= Jaroslav Pížl =

Czech writer and musician (born 1961)

Jaroslav Pížl (born 5 November 1961) is a Czech poet, prose writer, lyricist and musician.

==Life and career==
Jaroslav Pížl studied acting and writing at the Prague Conservatory. Since 1995 he has worked at the Jaroslav Ježek Conservatory in Prague where he teaches acting and singing interpretation. In 1992 he received the Jiří Orten Award for the book of Manévry. During the 1990s he released four poetry collections: Exteriéry (Exteriors) (1994), Svět zvířat (Animal World) (1996), Vodní hry (Water Games) (1998), and Rodinný život (Family Life) (2000). He teaches poetry both in the Czech Republic and abroad (Germany, Austria, Denmark, France, USA).

==Awards==
- 1992 Jiří Orten Award

==Bibliography==
- Manévry.

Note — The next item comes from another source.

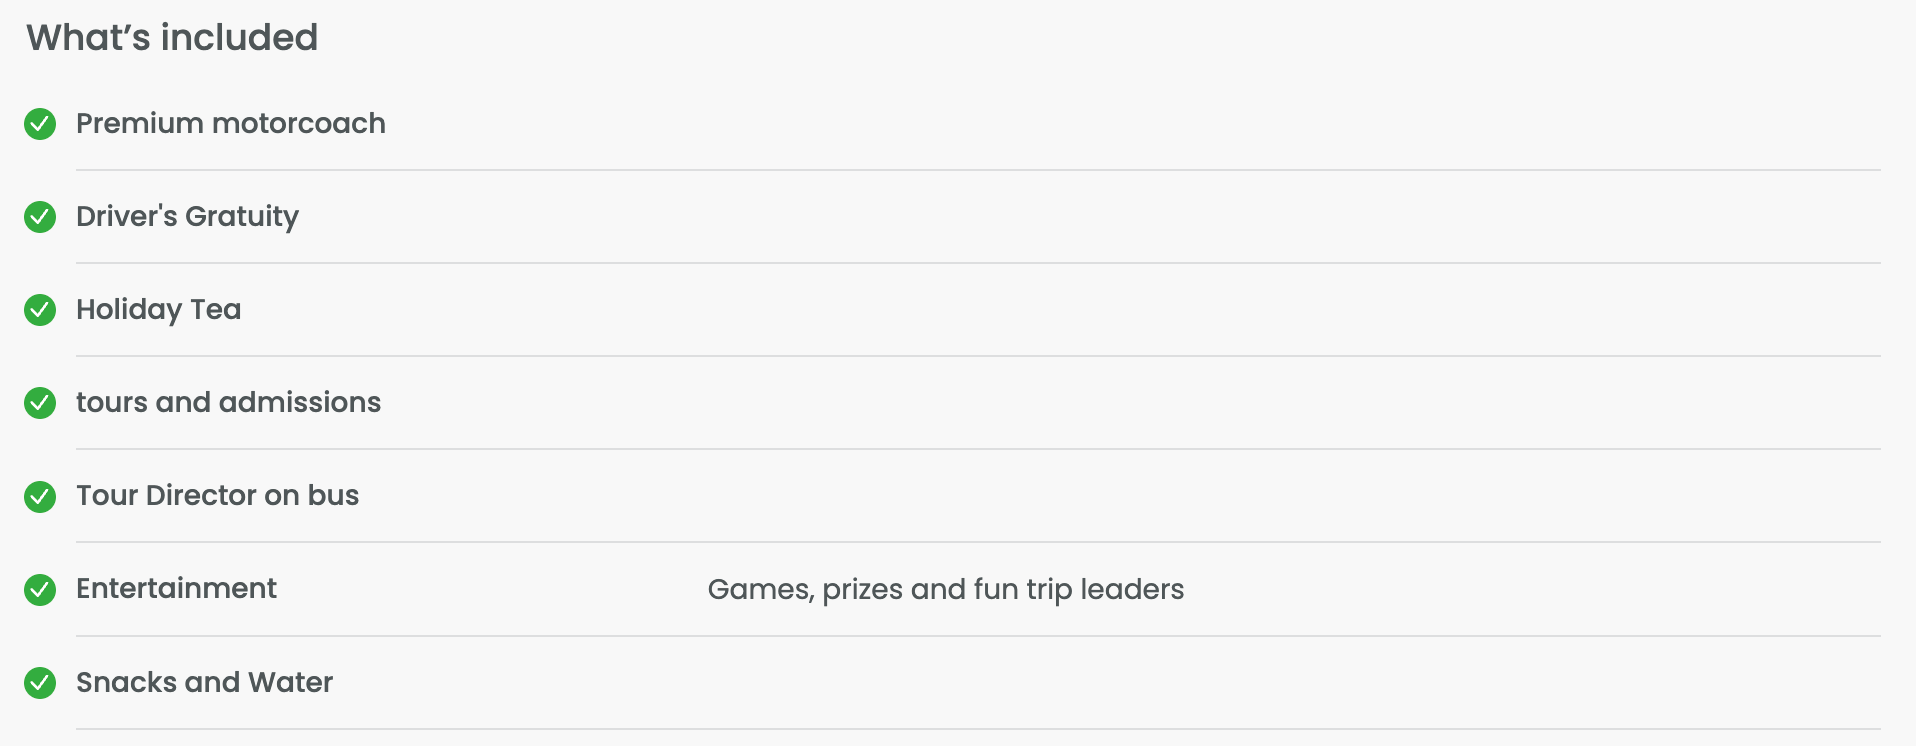Screen dimensions: 1916x746
Task: Click the green checkmark beside Premium motorcoach
Action: point(40,124)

Praha: Nakladatelství Q, 1992. ISBN 80-900674-2-5.
- Exteriéry. Praha: Bonaventura, 1994. ISBN 80-85197-08-1.
- Svět zvířat. Praha: Torst, 1996. ISBN 80-85639-83-1.
- Vodní hry. Brno: Petrov, 1998. ISBN 80-7227-017-6.
- Rodinný život. Brno: Petrov, 2000. ISBN 80-7227-075-3.
- Sběratelé knih. Brno: Petrov, 2004. ISBN 80-7227-195-4.
- Adrenalin. Brno: Druhé město, 2010. ISBN 978-80-7227-296-9.